Tyson has been posting videos showcasing his training in the lead-up to the fight. On Wednesday, a clip showed Tyson sparring with trainer Rafael Cordeiro and, unfortunately for Cordeiro, Tyson accidentally caught him with a hook:

As you can see, Cordeiro stumbles back after Tyson connects on the huge right hand.
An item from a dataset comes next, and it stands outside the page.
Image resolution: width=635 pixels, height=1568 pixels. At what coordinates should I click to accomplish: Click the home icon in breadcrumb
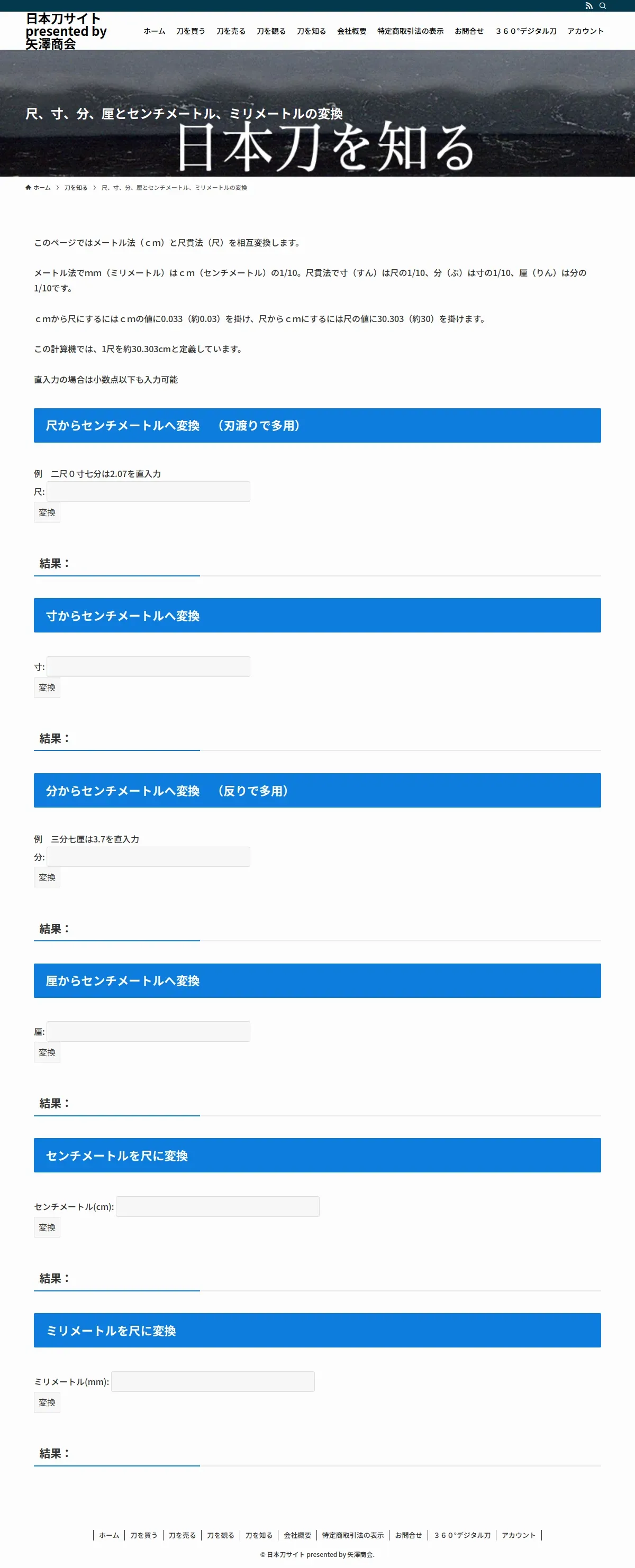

Tyson, 54, certainly still appears to have the speed and power that made him one of the most dangerous boxers in the sport’s history.

While the upcoming bout against Jones Jr. is an exhibition fight, Tyson appears to be taking it very seriously and the boxing world is taking notice.

WBO junior lightweight champion Jamel Herring commented on the video, writing “Somebody send Mike a reminder that this is an exhibition.” In addition, Danny Williams, who knocked out Tyson prior to his retirement in 2005, believes that Tyson could “seriously hurt” Jones Jr. when the two face off in the ring in November.

Jones Jr. even recently admitted that he may have “made a mistake” by accepting the fight with Tyson.

“He’s still Mike Tyson, he’s still one of the strongest, most explosive people who ever touched a boxing ring,” Jones Jr. old Sky Sports. “If anything, I made a mistake going in with him. He’s the bigger guy, he’s the explosive guy.”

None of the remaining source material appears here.